Human-in-the-Loop Benchmarking of Heterogeneous LLMs for Automated Competency Assessment in Secondary Level Mathematics
Jatin Bhusal, Nancy Mahatha, Aayush Acharya, Raunak Regmi
TLDR
This paper introduces a human-in-the-loop framework to benchmark LLMs for automated math competency assessment, finding architectural design crucial.
Key contributions
- Developed a "Human-in-the-Loop" framework for benchmarking LLMs in secondary math assessment.
- Created a multi-dimensional rubric for Grade 10 math, covering four topics and four core competencies.
- Benchmarked diverse LLMs against human experts, identifying an "Architecture-compatibility gap".

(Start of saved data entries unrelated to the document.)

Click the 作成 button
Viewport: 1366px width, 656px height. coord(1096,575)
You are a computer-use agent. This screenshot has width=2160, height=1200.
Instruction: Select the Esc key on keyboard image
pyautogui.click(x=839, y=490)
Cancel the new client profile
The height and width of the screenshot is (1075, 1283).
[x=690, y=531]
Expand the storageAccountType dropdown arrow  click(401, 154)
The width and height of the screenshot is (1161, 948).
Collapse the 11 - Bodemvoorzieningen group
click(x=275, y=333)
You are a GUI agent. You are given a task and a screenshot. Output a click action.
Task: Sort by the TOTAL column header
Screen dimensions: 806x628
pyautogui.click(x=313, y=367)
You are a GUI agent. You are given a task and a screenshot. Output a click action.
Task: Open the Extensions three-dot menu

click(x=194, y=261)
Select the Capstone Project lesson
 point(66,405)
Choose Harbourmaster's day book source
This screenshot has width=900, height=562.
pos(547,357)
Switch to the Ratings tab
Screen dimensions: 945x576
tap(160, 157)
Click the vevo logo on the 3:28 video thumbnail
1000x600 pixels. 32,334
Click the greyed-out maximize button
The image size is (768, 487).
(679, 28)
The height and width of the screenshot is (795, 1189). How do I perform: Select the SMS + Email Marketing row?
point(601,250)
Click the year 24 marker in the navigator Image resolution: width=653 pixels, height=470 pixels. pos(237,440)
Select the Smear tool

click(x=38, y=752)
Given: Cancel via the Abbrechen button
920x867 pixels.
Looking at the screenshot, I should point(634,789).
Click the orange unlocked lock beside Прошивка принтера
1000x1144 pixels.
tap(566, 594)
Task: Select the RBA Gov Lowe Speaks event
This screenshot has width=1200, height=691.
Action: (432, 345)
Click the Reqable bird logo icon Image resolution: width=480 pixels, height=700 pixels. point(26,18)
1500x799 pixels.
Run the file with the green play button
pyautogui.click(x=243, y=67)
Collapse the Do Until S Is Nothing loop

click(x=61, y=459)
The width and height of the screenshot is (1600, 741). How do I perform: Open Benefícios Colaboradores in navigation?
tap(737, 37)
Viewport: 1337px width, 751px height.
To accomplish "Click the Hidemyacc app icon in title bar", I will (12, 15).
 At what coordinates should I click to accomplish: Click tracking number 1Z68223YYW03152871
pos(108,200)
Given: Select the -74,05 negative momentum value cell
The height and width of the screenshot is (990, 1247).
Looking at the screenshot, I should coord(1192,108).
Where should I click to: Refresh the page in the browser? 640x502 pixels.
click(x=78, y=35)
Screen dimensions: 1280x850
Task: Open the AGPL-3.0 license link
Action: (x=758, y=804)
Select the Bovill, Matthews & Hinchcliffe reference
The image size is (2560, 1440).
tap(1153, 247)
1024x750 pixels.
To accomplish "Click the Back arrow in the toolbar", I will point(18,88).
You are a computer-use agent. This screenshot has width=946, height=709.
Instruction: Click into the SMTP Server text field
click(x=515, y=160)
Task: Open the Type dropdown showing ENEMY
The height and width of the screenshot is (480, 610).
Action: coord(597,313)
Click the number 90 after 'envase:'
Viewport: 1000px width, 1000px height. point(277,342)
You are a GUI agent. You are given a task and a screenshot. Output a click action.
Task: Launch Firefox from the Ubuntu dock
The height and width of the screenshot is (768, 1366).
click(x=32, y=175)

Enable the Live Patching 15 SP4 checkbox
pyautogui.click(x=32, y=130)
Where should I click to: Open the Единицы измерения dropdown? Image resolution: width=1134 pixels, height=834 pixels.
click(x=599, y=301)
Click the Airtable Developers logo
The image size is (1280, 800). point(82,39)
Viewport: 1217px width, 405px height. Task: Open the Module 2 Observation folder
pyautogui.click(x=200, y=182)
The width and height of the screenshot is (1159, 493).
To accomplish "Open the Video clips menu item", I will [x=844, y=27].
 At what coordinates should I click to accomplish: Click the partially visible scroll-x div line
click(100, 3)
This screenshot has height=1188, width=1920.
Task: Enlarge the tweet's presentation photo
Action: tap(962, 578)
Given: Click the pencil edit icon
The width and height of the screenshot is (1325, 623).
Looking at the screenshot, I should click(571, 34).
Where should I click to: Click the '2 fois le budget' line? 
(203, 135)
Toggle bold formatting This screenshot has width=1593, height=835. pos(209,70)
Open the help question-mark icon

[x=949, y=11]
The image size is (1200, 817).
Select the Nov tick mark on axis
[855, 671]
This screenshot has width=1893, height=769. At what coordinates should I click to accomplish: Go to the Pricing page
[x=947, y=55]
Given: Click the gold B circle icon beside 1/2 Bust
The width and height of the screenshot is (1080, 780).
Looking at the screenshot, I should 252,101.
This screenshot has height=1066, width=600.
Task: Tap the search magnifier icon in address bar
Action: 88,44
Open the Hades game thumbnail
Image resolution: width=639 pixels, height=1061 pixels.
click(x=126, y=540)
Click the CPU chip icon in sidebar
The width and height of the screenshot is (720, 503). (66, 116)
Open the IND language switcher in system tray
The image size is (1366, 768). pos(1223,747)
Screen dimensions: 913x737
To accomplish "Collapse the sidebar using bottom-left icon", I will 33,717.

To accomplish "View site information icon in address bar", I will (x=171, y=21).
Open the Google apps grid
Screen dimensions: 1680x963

- Showed architectural compliance, not just parameter scale, is key for LLM performance in rubric tasks.
Why it matters
Competency-Based Education needs automated assessment tools. This paper provides a framework to evaluate LLMs for this, highlighting critical architectural considerations. It suggests LLMs can assist educators by extracting preliminary evidence, improving efficiency in a human-supervised workflow.
Original Abstract
As Competency-Based Education (CBE) is gaining traction around the world, the shift from marks-based assessment to qualitative competency mapping is a manual challenge for educators. This paper tackles the bottleneck issue by suggesting a "Human-in-the-Loop" benchmarking framework to assess the effectiveness of multiple LLMs in automating secondary-level mathematics assessment. Based on the Grade 10 Optional Mathematics curriculum in Nepal, we created a multi-dimensional rubric for four topics and four cross-cutting competencies: Comprehension, Knowledge, Operational Fluency, and Behavior and Correlation. The multi-provider ensemble, consisted of open-weight models -- Eagle (Llama 3.1-8B) and Orion (Llama 3.3-70B) -- and proprietary frontier models Nova (Gemini 2.5 Flash) and Lyra (Gemini 3 Pro), was benchmarked against a ground truth defined by two senior mathematics faculty members (kappa_w = 0.8652). The findings show a marked "Architecture-compatibility gap". Although the Gemini-based Mixture-of-Experts (Sparse MoE) models achieved "Fair Agreement" (kappa_w ~ 0.38), the larger Orion (70B) model exhibited "No Agreement" (kappa_w = -0.0261), suggesting that architectural compliance with instruction constraints outweighs the scale of raw parameters in rubric-constrained tasks. We conclude that while LLMs are not yet suitable for autonomous certification, they provide high-value assistive support for preliminary evidence extraction within a "Human-in-the-Loop" framework.